-- Task item --
Give back every line of the data, transcribed exactly.

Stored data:

○ ○ ○ ○

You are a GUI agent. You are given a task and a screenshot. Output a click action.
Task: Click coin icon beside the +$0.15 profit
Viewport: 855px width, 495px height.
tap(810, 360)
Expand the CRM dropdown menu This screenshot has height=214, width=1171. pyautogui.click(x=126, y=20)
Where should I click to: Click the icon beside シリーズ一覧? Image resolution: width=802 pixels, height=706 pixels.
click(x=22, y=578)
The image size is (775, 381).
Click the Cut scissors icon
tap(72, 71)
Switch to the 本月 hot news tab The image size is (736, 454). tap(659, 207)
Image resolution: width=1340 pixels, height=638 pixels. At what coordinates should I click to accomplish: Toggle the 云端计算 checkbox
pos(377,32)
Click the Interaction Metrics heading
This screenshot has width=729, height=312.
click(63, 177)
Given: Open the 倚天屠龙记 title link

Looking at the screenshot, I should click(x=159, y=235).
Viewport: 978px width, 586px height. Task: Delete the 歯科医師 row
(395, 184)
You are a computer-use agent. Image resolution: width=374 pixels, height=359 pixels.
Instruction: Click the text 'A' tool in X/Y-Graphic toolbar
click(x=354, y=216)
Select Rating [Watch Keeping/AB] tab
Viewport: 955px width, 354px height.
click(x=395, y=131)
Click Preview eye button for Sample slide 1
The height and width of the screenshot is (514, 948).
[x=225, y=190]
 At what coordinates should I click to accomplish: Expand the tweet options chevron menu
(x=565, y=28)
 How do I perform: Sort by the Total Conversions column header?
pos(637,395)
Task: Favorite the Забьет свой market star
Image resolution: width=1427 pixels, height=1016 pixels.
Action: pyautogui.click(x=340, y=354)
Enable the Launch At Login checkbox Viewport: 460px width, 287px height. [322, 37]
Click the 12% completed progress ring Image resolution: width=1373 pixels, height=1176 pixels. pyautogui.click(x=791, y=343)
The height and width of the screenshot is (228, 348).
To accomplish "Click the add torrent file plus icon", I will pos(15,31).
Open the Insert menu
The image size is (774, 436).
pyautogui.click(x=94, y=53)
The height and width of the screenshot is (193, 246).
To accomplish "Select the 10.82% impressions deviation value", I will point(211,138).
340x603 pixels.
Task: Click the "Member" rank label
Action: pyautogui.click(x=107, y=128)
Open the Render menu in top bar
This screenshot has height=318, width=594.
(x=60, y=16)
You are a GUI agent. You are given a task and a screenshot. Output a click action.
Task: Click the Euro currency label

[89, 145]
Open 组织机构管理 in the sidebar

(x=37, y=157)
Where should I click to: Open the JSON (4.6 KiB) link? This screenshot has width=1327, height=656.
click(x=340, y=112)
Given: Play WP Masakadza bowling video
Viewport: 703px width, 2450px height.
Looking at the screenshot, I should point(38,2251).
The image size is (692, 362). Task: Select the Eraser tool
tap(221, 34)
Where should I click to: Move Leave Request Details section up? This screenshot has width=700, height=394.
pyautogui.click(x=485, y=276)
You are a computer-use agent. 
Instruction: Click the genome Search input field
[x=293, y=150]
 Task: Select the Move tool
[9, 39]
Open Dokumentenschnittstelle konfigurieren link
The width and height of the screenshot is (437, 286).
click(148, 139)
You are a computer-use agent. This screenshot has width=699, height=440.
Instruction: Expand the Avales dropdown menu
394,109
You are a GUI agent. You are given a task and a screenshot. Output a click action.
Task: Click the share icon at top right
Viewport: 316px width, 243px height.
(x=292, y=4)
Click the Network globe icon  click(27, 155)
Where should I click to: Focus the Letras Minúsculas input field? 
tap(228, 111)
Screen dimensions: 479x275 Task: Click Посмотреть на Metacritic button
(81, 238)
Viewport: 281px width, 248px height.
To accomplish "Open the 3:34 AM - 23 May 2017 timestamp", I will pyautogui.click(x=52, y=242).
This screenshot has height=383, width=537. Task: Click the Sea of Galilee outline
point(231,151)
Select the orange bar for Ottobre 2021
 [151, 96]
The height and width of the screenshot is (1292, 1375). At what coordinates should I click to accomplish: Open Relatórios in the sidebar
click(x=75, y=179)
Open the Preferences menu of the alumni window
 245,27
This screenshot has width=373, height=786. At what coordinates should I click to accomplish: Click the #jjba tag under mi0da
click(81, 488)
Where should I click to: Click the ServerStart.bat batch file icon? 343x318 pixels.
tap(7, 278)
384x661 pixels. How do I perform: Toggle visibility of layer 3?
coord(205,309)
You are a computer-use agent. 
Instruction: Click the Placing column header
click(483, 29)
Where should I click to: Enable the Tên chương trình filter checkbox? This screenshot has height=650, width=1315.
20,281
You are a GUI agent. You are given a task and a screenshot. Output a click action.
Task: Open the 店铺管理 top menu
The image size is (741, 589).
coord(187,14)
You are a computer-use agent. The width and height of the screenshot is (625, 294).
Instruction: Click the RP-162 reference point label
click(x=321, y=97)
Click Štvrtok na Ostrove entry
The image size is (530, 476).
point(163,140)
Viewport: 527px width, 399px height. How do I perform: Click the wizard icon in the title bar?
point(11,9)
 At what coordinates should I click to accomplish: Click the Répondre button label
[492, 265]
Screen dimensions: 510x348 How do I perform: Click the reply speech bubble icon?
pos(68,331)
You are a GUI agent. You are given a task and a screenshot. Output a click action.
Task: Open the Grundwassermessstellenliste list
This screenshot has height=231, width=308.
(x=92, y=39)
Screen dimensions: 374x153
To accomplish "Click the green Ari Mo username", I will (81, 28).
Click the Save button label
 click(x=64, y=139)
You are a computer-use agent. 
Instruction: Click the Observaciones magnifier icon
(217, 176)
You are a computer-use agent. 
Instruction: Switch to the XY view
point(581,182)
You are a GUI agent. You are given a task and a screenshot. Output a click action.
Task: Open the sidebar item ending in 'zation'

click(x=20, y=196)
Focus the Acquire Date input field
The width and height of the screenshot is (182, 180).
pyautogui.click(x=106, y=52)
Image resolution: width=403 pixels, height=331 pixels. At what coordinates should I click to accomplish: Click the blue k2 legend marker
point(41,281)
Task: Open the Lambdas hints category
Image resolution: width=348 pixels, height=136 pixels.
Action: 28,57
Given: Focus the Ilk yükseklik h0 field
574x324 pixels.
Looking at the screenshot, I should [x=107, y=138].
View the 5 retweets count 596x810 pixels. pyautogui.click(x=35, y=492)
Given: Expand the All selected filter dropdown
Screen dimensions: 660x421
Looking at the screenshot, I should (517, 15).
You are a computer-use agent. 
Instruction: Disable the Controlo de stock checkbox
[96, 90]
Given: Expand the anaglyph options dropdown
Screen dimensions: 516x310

○ ○ ○ ○

-- Task response --
You are a GUI agent. You are given a task and a screenshot. Output a click action.
Task: Click coin icon beside the +$0.15 profit
Viewport: 855px width, 495px height.
tap(810, 360)
Expand the CRM dropdown menu This screenshot has height=214, width=1171. pyautogui.click(x=126, y=20)
Where should I click to: Click the icon beside シリーズ一覧? Image resolution: width=802 pixels, height=706 pixels.
click(x=22, y=578)
The image size is (775, 381).
Click the Cut scissors icon
tap(72, 71)
Switch to the 本月 hot news tab The image size is (736, 454). tap(659, 207)
Image resolution: width=1340 pixels, height=638 pixels. At what coordinates should I click to accomplish: Toggle the 云端计算 checkbox
pos(377,32)
Click the Interaction Metrics heading
This screenshot has width=729, height=312.
click(63, 177)
Given: Open the 倚天屠龙记 title link

Looking at the screenshot, I should click(x=159, y=235).
Viewport: 978px width, 586px height. Task: Delete the 歯科医師 row
(395, 184)
You are a computer-use agent. Image resolution: width=374 pixels, height=359 pixels.
Instruction: Click the text 'A' tool in X/Y-Graphic toolbar
click(x=354, y=216)
Select Rating [Watch Keeping/AB] tab
Viewport: 955px width, 354px height.
click(x=395, y=131)
Click Preview eye button for Sample slide 1
The height and width of the screenshot is (514, 948).
[x=225, y=190]
 At what coordinates should I click to accomplish: Expand the tweet options chevron menu
(x=565, y=28)
 How do I perform: Sort by the Total Conversions column header?
pos(637,395)
Task: Favorite the Забьет свой market star
Image resolution: width=1427 pixels, height=1016 pixels.
Action: pyautogui.click(x=340, y=354)
Enable the Launch At Login checkbox Viewport: 460px width, 287px height. [322, 37]
Click the 12% completed progress ring Image resolution: width=1373 pixels, height=1176 pixels. pyautogui.click(x=791, y=343)
The height and width of the screenshot is (228, 348).
To accomplish "Click the add torrent file plus icon", I will pos(15,31).
Open the Insert menu
The image size is (774, 436).
pyautogui.click(x=94, y=53)
The height and width of the screenshot is (193, 246).
To accomplish "Select the 10.82% impressions deviation value", I will point(211,138).
340x603 pixels.
Task: Click the "Member" rank label
Action: pyautogui.click(x=107, y=128)
Open the Render menu in top bar
This screenshot has height=318, width=594.
(x=60, y=16)
You are a GUI agent. You are given a task and a screenshot. Output a click action.
Task: Click the Euro currency label

[89, 145]
Open 组织机构管理 in the sidebar

(x=37, y=157)
Where should I click to: Open the JSON (4.6 KiB) link? This screenshot has width=1327, height=656.
click(x=340, y=112)
Given: Play WP Masakadza bowling video
Viewport: 703px width, 2450px height.
Looking at the screenshot, I should point(38,2251).
The image size is (692, 362). Task: Select the Eraser tool
tap(221, 34)
Where should I click to: Move Leave Request Details section up? This screenshot has width=700, height=394.
pyautogui.click(x=485, y=276)
You are a computer-use agent. 
Instruction: Click the genome Search input field
[x=293, y=150]
 Task: Select the Move tool
[9, 39]
Open Dokumentenschnittstelle konfigurieren link
The width and height of the screenshot is (437, 286).
click(148, 139)
You are a computer-use agent. This screenshot has width=699, height=440.
Instruction: Expand the Avales dropdown menu
394,109
You are a GUI agent. You are given a task and a screenshot. Output a click action.
Task: Click the share icon at top right
Viewport: 316px width, 243px height.
(x=292, y=4)
Click the Network globe icon  click(27, 155)
Where should I click to: Focus the Letras Minúsculas input field? 
tap(228, 111)
Screen dimensions: 479x275 Task: Click Посмотреть на Metacritic button
(81, 238)
Viewport: 281px width, 248px height.
To accomplish "Open the 3:34 AM - 23 May 2017 timestamp", I will pyautogui.click(x=52, y=242).
This screenshot has height=383, width=537. Task: Click the Sea of Galilee outline
point(231,151)
Select the orange bar for Ottobre 2021
 [151, 96]
The height and width of the screenshot is (1292, 1375). At what coordinates should I click to accomplish: Open Relatórios in the sidebar
click(x=75, y=179)
Open the Preferences menu of the alumni window
 245,27
This screenshot has width=373, height=786. At what coordinates should I click to accomplish: Click the #jjba tag under mi0da
click(81, 488)
Where should I click to: Click the ServerStart.bat batch file icon? 343x318 pixels.
tap(7, 278)
384x661 pixels. How do I perform: Toggle visibility of layer 3?
coord(205,309)
You are a computer-use agent. 
Instruction: Click the Placing column header
click(483, 29)
Where should I click to: Enable the Tên chương trình filter checkbox? This screenshot has height=650, width=1315.
20,281
You are a GUI agent. You are given a task and a screenshot. Output a click action.
Task: Open the 店铺管理 top menu
The image size is (741, 589).
coord(187,14)
You are a computer-use agent. The width and height of the screenshot is (625, 294).
Instruction: Click the RP-162 reference point label
click(x=321, y=97)
Click Štvrtok na Ostrove entry
The image size is (530, 476).
point(163,140)
Viewport: 527px width, 399px height. How do I perform: Click the wizard icon in the title bar?
point(11,9)
 At what coordinates should I click to accomplish: Click the Répondre button label
[492, 265]
Screen dimensions: 510x348 How do I perform: Click the reply speech bubble icon?
pos(68,331)
You are a GUI agent. You are given a task and a screenshot. Output a click action.
Task: Open the Grundwassermessstellenliste list
This screenshot has height=231, width=308.
(x=92, y=39)
Screen dimensions: 374x153
To accomplish "Click the green Ari Mo username", I will (81, 28).
Click the Save button label
 click(x=64, y=139)
You are a computer-use agent. 
Instruction: Click the Observaciones magnifier icon
(217, 176)
You are a computer-use agent. 
Instruction: Switch to the XY view
point(581,182)
You are a GUI agent. You are given a task and a screenshot. Output a click action.
Task: Open the sidebar item ending in 'zation'

click(x=20, y=196)
Focus the Acquire Date input field
The width and height of the screenshot is (182, 180).
pyautogui.click(x=106, y=52)
Image resolution: width=403 pixels, height=331 pixels. At what coordinates should I click to accomplish: Click the blue k2 legend marker
point(41,281)
Task: Open the Lambdas hints category
Image resolution: width=348 pixels, height=136 pixels.
Action: 28,57
Given: Focus the Ilk yükseklik h0 field
574x324 pixels.
Looking at the screenshot, I should [x=107, y=138].
View the 5 retweets count 596x810 pixels. pyautogui.click(x=35, y=492)
Given: Expand the All selected filter dropdown
Screen dimensions: 660x421
Looking at the screenshot, I should (517, 15).
You are a computer-use agent. 
Instruction: Disable the Controlo de stock checkbox
[96, 90]
Given: Expand the anaglyph options dropdown
Screen dimensions: 516x310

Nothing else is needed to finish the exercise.